Como é cediço, a relação entre Estado e religião no Brasil é tema sensível na população, e obviamente, no poder judiciário também.
Isto porque, precisamos rememorar, há o princípio da laicidade estatal, previsto no art. 19, inciso I, da Constituição Federal, que estabelece a separação entre Estado e Igreja, impedindo a relação de dependência ou aliança entre ambos.
Entretanto, recentemente esse tema foi debatido no STF e parece que pode mudar, ou mudou. Enfim, a ideia desse artigo é refletir sobre isso justamente em um julgamento pendente no STF.
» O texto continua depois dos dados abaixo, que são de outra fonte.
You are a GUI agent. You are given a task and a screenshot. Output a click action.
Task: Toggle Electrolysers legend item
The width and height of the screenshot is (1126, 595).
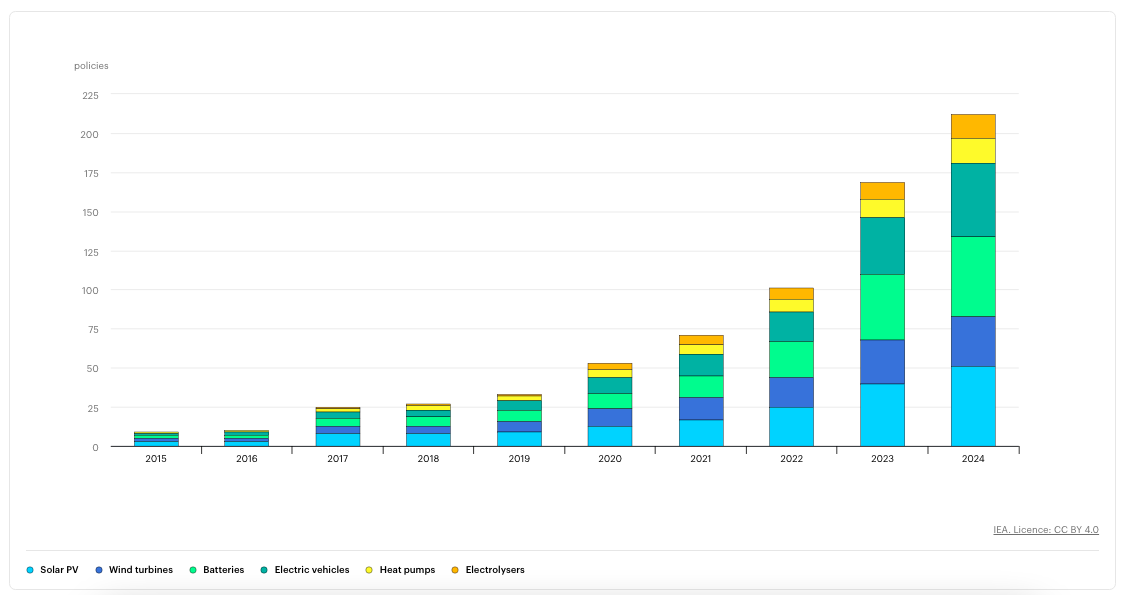[x=488, y=570]
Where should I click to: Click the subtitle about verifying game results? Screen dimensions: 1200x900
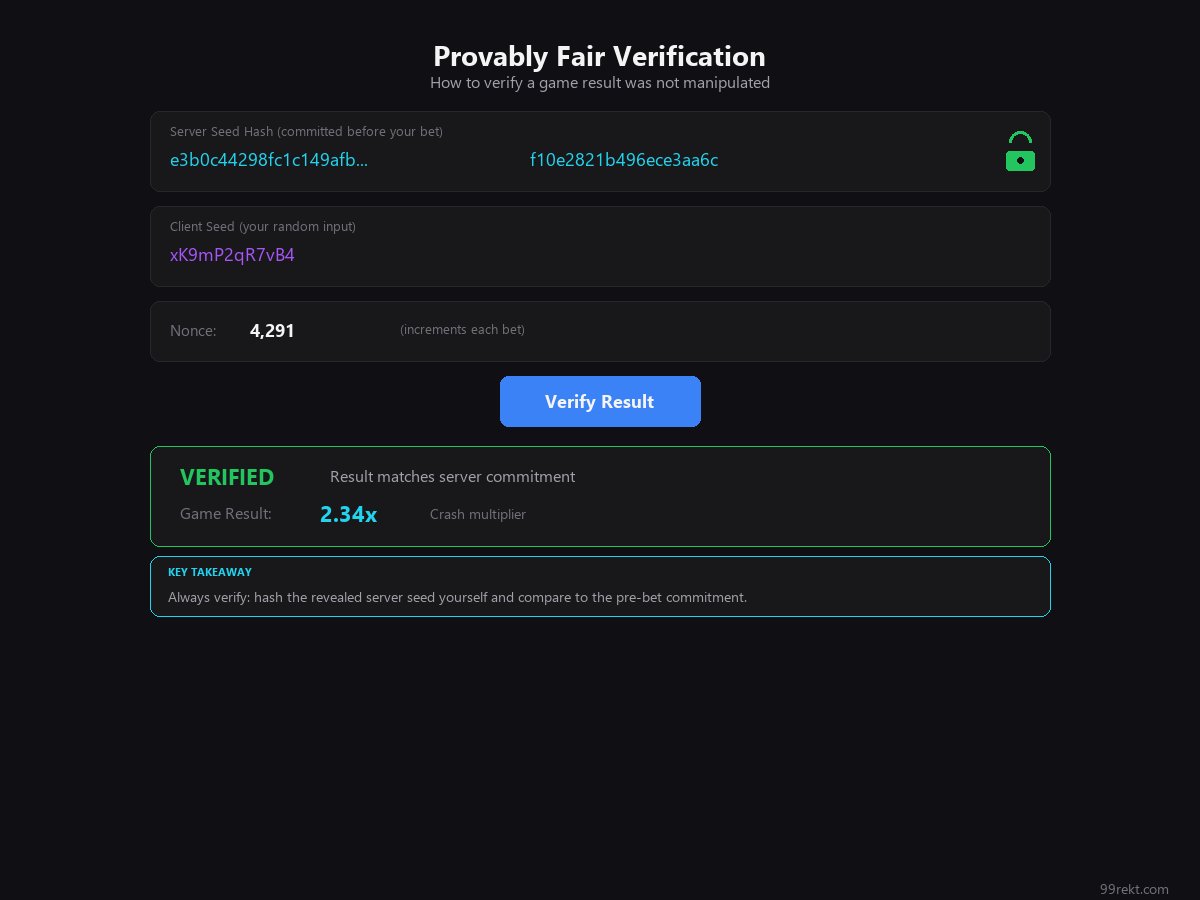(599, 83)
Ora, dessa maneira, entre as questões que suscitam amplos debates nesse âmbito está a obrigatoriedade, por força de lei estadual, da disponibilização da Bíblia Sagrada em bibliotecas públicas e escolas da rede pública de ensino.
Isto porque, em 2021, o STF declarou inconstitucional leis estaduais do Amazonas e Mato Grosso do Sul que impunham essa obrigatoriedade das bíblias em escolas e bibliotecas. O entendimento fixado parecia consolidar a jurisprudência sobre o tema:
A imposição legal de manutenção de exemplares de Bíblias em escolas e bibliotecas públicas estaduais configura contrariedade à laicidade estatal e à liberdade religiosa consagrada pela Constituição da República de 1988.
STF. Plenário. ADI 5258/AM, Rel. Min. Cármen Lúcia, julgado em 12/4/2021 (Informativo 1012).
ADI 5255 do Rio Grande do Norte e o precedente de 2021
Diante disso, surge a Ação Direta de Inconstitucionalidade (ADI) 5255, proposta pelo Procurador-Geral da República contra a Lei 8.415/2003 do Rio Grande do Norte. A ADI questiona dispositivo normativo que determina a inclusão no acervo de todas as bibliotecas públicas do estado de, pelo menos, dez exemplares da Bíblia Sagrada, sendo quatro em linguagem braile.
Atualmente, o Ministro Nunes Marques, relator da ação, já proferiu seu voto pela procedência do pedido, alinhando-se ao entendimento anteriormente firmado pela Corte.
Nessa linha, em seu voto, destacou que “aos entes políticos da Federação não cabe conceder, mediante atos legislativos, administrativos ou judiciais, tratamento privilegiado a determinada confissão religiosa”, e que “o acesso facilitado a determinado livro religioso em bibliotecas públicas […] caracterizam incentivo estatal injustificável a valores religiosos específicos, em desconformidade com o princípio da laicidade”.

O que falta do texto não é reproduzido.